**Text provided**

Abbot Peter NovecoskyWomen treated unfairly

The Catholic Church is not the only institution today examining the role of women in its structure and mission. Based on its 2,000-year-old tradition, the church, once very patriarchal, is struggling to recognize and empower women to use their gifts more fully in the church.

Surprisingly, another institution has come under criticism — one with a much shorter history: television and film. 

Last November, in The Holywood Reporter, president and chief creative officer Janice Min gave this stark assessment of women’s place in the film industry: “The acceptance of women as ‘lesser’ in Hollywood is so commonplace, it’s as if we’ve grown comfortable living with our own ugly furniture. We don’t even know it looks bad.” 

Film critic Manohla Dargis, in a concurrent New York Times article, observed that the film business treats women as “a distraction, an afterthought, and a problem.” 

Martha M. Lauzen of the Centre for the Study of Women in Television and Film at San Diego State University drew similar conclusions. In a report released Sept. 13, Boxed In 2015 - 16: Women on Screen and Behind the Scenes in Television, she looked at women on both sides of the camera in prime time for the TV season just concluded. Here are some of the top findings:

— Overall, 79 per cent of the programs considered featured casts with more male than female characters.

— Females comprised 39 per cent of all speaking characters, and 38 per cent of major characters.

— While the percentage of female characters featured on broadcast network programs has not increased over the last decade, the percentage of major female characters appearing on broadcast shows has declined since 2010 - 11.

— Gender stereotypes on television programs abound. Male characters, for example, were almost twice as likely as females to be portrayed as leaders.

— The employment of women working in key behind-the-scenes positions on broadcast network programs has stalled, with no meaningful progress over the past decade.

There’s also the matter of what the report called “startlingly high” percentages of programs employing no women in important behind-the-scenes roles: Ninety-eight per cent had no women directors of photography, 91 per cent had no women directors, 78 per cent had no women editors, 76 per cent had no women creators, 71 per cent had no women writers, 26 per cent had no women producers, and 26 per cent had no women executive producers.

In comparision with its first “Boxed in” report in 1997 - 98, this year’s study found little change in women’s role in film over the past 19 years. Female characters were 39 per cent of all characters in 1997 - 98, and now just 41 per cent. Women working behind the scenes, another top indicator, were 21 per cent in 1997 - 98, and all of 27 per cent today.

Most people spend much more time in front of a TV screen than they do in a church pew. Do we even notice? How loud will our protests become?

**Data section**
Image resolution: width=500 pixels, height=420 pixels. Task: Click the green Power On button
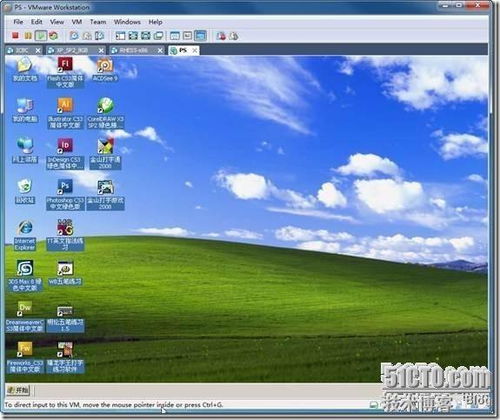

**Task requirements**
1 - Translate this sentence from the piece on women's treatment in film and television into Spanish: "Most people spend much more time in front of a TV screen than they do in a church pew."
2 - Recast the paragraph of the piece on women's treatment in film and television that begins "There's also the matter of" as a short bulleted list that keeps its main figures.
3 - Reproduce the stretch from "Martha M. Lauzen" through "since 2010 - 11." in the piece on women's treatment in film and television.

**Task solutions**
1 - La mayoría de las personas pasan mucho más tiempo frente a una pantalla de televisión que en un banco de iglesia.

2 -
Programs with no women in key behind-the-scenes roles, which the report called "startlingly high":
- Directors of photography: 98 percent
- Directors: 91 percent
- Editors: 78 percent
- Creators: 76 percent
- Writers: 71 percent
- Producers: 26 percent
- Executive producers: 26 percent

3 -
Martha M. Lauzen of the Centre for the Study of Women in Television and Film at San Diego State University drew similar conclusions. In a report released Sept. 13, Boxed In 2015 - 16: Women on Screen and Behind the Scenes in Television, she looked at women on both sides of the camera in prime time for the TV season just concluded. Here are some of the top findings:

— Overall, 79 per cent of the programs considered featured casts with more male than female characters.

— Females comprised 39 per cent of all speaking characters, and 38 per cent of major characters.

— While the percentage of female characters featured on broadcast network programs has not increased over the last decade, the percentage of major female characters appearing on broadcast shows has declined since 2010 - 11.